**ABOUT THIS EXERCISE:** Return only that part of the material below which starts with the line containing "You are a computer-use agent. This" and goes on through the line containing "Click the Search", restated exactly.

------------------------------------------------------------------------

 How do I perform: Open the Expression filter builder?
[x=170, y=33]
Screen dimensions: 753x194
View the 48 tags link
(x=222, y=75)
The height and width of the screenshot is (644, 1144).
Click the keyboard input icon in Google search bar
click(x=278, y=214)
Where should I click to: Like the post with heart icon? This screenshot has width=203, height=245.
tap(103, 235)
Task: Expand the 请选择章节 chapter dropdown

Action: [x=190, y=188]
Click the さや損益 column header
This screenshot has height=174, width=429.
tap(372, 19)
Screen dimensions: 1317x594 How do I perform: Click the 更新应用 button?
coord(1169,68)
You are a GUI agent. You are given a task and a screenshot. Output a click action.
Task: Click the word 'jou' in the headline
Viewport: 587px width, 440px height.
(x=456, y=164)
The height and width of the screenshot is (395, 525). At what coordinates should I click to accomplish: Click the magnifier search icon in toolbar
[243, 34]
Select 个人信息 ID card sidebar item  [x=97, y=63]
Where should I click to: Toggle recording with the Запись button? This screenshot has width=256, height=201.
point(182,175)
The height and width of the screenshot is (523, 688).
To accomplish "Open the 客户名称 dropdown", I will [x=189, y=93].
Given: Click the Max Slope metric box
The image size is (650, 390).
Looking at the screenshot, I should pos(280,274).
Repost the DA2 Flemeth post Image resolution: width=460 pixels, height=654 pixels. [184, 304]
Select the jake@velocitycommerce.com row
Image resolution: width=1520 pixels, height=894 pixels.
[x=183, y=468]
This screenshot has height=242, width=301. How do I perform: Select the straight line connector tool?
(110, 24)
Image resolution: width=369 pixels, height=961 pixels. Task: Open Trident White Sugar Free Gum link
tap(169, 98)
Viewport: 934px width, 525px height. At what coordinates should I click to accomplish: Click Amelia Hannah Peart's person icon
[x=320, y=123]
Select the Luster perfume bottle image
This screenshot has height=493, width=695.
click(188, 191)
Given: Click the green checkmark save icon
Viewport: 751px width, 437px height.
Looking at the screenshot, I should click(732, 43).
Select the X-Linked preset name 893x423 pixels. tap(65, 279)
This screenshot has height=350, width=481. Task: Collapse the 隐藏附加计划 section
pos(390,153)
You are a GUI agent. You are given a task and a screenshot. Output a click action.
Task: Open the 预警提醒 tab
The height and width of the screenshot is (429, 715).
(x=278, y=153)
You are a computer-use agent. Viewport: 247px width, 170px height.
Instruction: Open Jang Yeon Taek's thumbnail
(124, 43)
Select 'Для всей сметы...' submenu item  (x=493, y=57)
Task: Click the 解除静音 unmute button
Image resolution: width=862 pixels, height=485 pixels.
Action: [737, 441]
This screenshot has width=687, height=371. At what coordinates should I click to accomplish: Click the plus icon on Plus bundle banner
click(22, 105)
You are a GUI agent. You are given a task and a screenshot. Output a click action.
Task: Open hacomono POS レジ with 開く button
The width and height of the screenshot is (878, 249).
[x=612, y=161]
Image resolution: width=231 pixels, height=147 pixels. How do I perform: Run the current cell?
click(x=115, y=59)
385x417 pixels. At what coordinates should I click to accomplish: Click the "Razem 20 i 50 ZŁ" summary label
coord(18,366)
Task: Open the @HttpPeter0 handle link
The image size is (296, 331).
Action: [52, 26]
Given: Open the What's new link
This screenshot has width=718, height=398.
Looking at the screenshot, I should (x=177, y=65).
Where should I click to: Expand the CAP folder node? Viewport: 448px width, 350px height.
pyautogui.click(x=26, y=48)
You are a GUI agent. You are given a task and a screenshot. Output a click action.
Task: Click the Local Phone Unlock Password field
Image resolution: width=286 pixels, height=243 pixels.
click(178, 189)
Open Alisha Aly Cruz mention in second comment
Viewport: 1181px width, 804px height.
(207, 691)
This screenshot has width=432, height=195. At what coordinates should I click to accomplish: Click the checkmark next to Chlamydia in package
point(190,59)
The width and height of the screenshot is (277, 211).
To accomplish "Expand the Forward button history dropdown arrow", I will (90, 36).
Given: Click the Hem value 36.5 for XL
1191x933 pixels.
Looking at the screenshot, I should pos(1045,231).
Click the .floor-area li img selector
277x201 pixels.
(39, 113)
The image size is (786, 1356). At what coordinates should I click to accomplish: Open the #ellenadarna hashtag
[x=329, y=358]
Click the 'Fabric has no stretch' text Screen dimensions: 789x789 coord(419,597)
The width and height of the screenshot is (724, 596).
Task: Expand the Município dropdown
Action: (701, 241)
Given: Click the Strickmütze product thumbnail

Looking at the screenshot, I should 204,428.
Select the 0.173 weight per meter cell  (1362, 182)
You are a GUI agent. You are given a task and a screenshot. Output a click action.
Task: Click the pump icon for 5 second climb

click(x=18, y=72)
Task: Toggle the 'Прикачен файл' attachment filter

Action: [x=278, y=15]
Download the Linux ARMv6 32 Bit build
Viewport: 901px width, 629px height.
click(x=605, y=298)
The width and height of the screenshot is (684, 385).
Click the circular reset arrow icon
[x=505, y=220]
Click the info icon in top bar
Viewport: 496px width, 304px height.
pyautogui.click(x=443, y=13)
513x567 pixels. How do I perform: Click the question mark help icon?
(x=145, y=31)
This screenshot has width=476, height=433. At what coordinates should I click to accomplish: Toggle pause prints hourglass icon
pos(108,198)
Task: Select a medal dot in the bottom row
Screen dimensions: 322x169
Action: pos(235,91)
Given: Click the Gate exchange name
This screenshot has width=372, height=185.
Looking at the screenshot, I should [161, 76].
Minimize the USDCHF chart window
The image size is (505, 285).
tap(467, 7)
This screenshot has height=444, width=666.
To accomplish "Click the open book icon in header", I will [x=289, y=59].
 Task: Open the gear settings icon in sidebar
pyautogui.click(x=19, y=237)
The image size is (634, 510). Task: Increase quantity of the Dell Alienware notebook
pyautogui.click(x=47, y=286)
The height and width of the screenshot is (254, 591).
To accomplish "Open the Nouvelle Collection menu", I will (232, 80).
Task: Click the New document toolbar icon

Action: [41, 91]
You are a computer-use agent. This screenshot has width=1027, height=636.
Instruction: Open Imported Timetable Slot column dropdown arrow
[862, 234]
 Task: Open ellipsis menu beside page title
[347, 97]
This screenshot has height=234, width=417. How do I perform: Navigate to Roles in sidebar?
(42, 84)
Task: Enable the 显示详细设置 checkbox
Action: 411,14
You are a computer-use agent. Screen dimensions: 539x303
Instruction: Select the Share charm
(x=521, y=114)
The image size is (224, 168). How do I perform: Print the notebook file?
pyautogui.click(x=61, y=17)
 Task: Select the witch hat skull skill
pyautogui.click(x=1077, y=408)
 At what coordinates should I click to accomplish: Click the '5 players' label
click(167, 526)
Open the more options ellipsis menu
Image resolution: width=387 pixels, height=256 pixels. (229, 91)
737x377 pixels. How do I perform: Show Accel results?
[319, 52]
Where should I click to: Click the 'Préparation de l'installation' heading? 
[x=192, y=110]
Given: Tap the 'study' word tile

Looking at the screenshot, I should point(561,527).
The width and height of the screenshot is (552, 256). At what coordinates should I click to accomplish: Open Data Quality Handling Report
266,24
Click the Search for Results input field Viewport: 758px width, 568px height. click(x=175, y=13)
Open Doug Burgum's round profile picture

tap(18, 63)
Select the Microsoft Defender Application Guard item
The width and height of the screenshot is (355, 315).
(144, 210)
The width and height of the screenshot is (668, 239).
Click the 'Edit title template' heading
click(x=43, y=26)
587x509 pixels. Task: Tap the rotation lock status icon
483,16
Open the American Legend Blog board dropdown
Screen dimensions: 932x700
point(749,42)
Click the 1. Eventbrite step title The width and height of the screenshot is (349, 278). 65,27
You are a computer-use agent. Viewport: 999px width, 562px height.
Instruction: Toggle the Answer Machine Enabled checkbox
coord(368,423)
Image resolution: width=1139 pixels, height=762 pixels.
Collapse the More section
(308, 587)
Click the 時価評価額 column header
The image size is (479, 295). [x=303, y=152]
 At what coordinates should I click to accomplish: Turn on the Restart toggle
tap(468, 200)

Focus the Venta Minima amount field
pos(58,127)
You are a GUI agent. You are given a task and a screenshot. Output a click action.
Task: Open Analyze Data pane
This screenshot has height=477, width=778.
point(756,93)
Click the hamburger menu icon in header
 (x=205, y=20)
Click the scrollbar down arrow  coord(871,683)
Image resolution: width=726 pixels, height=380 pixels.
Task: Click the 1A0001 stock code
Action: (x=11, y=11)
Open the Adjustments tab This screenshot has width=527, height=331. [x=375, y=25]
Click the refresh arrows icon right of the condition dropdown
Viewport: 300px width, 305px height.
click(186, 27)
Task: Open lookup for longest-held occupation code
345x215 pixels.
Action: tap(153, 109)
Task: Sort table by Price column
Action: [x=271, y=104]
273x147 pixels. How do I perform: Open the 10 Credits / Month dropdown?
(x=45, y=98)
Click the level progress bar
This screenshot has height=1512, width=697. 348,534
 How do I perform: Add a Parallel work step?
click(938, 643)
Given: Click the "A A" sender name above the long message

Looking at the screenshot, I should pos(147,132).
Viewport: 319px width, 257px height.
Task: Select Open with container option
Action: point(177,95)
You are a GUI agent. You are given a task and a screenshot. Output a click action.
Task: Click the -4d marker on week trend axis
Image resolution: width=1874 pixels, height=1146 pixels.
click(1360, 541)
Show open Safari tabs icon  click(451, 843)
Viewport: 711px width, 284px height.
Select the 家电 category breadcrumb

------------------------------------------------------------------------

**SOLUTION TO THE EXERCISE:**
You are a computer-use agent. This screenshot has width=1027, height=636.
Instruction: Open Imported Timetable Slot column dropdown arrow
[862, 234]
 Task: Open ellipsis menu beside page title
[347, 97]
This screenshot has height=234, width=417. How do I perform: Navigate to Roles in sidebar?
(42, 84)
Task: Enable the 显示详细设置 checkbox
Action: 411,14
You are a computer-use agent. Screen dimensions: 539x303
Instruction: Select the Share charm
(x=521, y=114)
The image size is (224, 168). How do I perform: Print the notebook file?
pyautogui.click(x=61, y=17)
 Task: Select the witch hat skull skill
pyautogui.click(x=1077, y=408)
 At what coordinates should I click to accomplish: Click the '5 players' label
click(167, 526)
Open the more options ellipsis menu
Image resolution: width=387 pixels, height=256 pixels. (229, 91)
737x377 pixels. How do I perform: Show Accel results?
[319, 52]
Where should I click to: Click the 'Préparation de l'installation' heading? 
[x=192, y=110]
Given: Tap the 'study' word tile

Looking at the screenshot, I should point(561,527).
The width and height of the screenshot is (552, 256). At what coordinates should I click to accomplish: Open Data Quality Handling Report
266,24
Click the Search for Results input field Viewport: 758px width, 568px height. click(x=175, y=13)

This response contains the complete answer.